Written instruction — Carry on the passage about the Sun's meaning in astrology from its final sentence, ignoring the items that follow it.

In her essay on the Sun in The Luminaries, Liz Greene contrasts the Sun’s role in our lives with the Moon’s. While the Moon describes our body, our earthly, temporal existence, the Sun describes our spirit. The Sun represents the impulse within us to grow, to aspire, to reach beyond our boundaries and become someone greater in each moment than we were the moment before. We are never “done” becoming our Sun, and the quest we follow leaves behind our legacy. The Sun, Greene tells us, is not concerned with the world around us, but with that destination we are headed towards, always over the next horizon.


When we best express our solar selves, we are unique, shining, confident – and vulnerable to the envy of others who fear their own light. There is a temptation to hide our true gifts and abilities, and to go along with the crowd. But the price for this withdrawal is a spiritual death. Greene equates this failing to a hero’s refusal to answer the call to adventure – a call that we hear many times throughout our lives, with the world depending on each of us to contribute our gifts when asked. In becoming the best we can be as an individual, we build the richness and progress of our world.


The chart of Queen Elizabeth II can teach us about the Sun as symbol of the hero’s journey. Born fresh and new in the fixed springtime sign of Taurus, it tells us that Elizabeth will be called to build something stable, lasting, and valuable to her community. The Leo Moon in the eighth house describes her earthly fate – a princess who inherited a throne. But her Taurus Sun in the fifth house converts the entitled nature of this gift into a project, something she must create from the uniqueness of her own personality and experience.

Provided information —
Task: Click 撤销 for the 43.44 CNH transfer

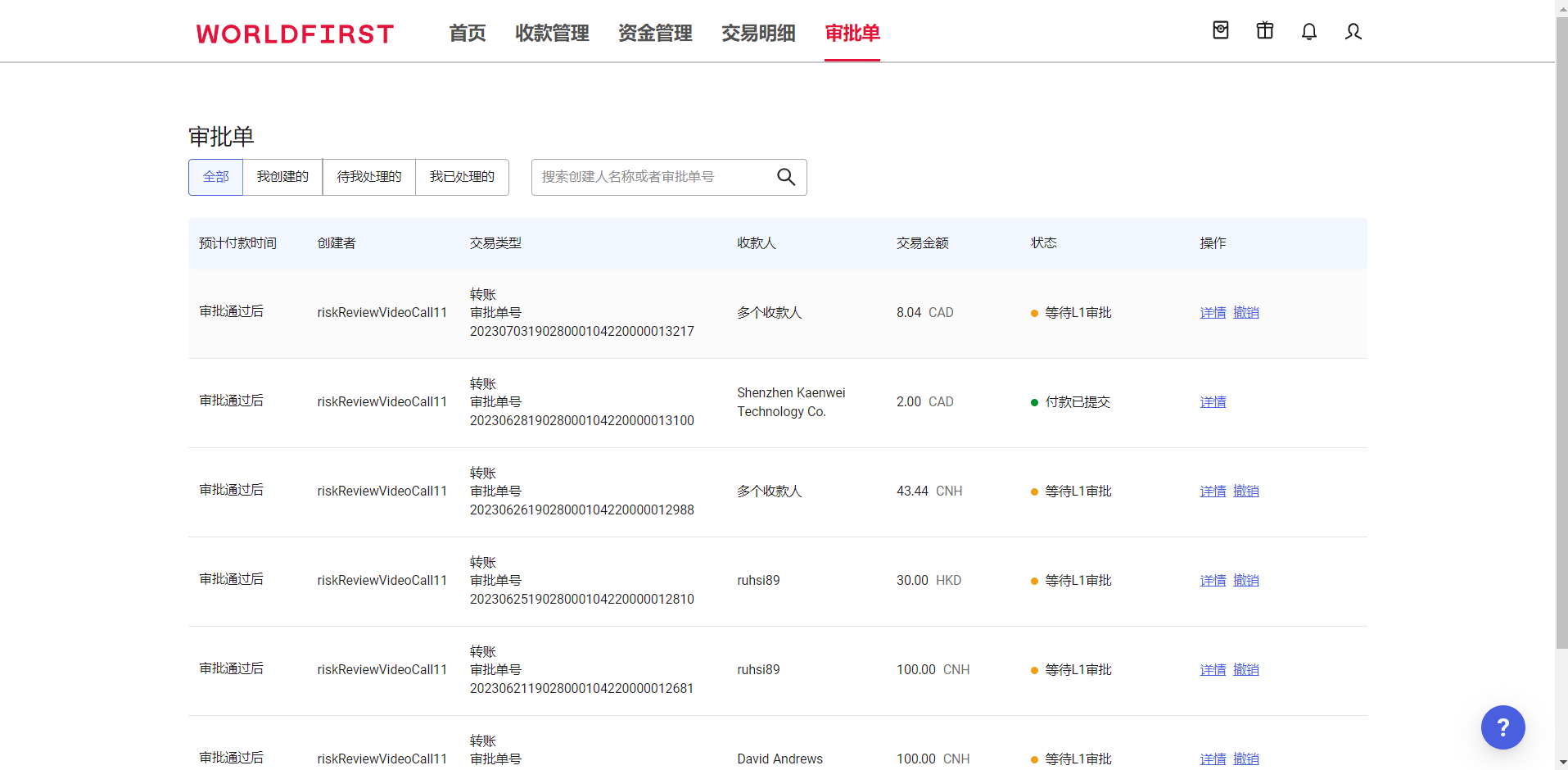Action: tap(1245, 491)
...
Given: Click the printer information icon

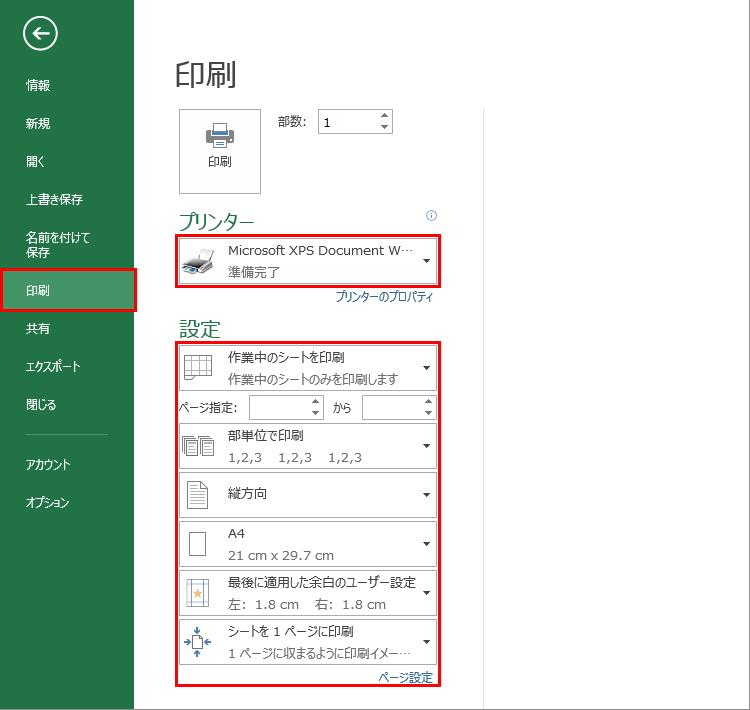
* * *
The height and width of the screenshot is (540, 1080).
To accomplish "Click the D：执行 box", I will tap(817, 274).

Result —
While viewers of The Crown understand the actual conversations and expressions are fictional, the description of events in Elizabeth’s life is based on fact. We can see in the series Elizabeth’s challenge to take on the role of Queen when she was a young and untried wife and mother, expected to be a regal and steadying force in the tumult of post-war England. In order to maintain a crown relevant to the people of her kingdom, Elizabeth would be called upon to become a more public figure, learn to communicate through media, adapt to the changing mores of the 60’s and 70’s, support a revolving door of prime ministers, raise children who would need her guidance through a multitude of crises, face economic uncertainty and the louder questioning of the relevance of the crown, and be forced to let down her invulnerable guard to publicly mourn the death of her former daughter-in-law, Princess Diana. Queen Elizabeth II would come to be admired for her tireless devotion to maintaining the dignity and importance of the crown, and she left behind a legacy of sterling public service and devotion. She built what was promised in her chart; she answered the hero’s call.


It is so lovely that the nature of this fifth house Taurus Sun was also fulfilled in Elizabeth’s private life. In the house that promises joy and the pleasures we take in life, Elizabeth reveled in her life as a countrywoman. She loved her horses, dogs, gardens, and opportunities to escape into nature. She also in this Venus-ruled sign would enjoy a long, loving partnership with her husband, Prince Phillip, and there was little doubt that they loved each other until the end. And she bore four healthy children. While from our perspective, her experience as a parent was complicated, to say the least, part of Elizabeth’s call to adventure would be bringing children into the world to carry on her legacy.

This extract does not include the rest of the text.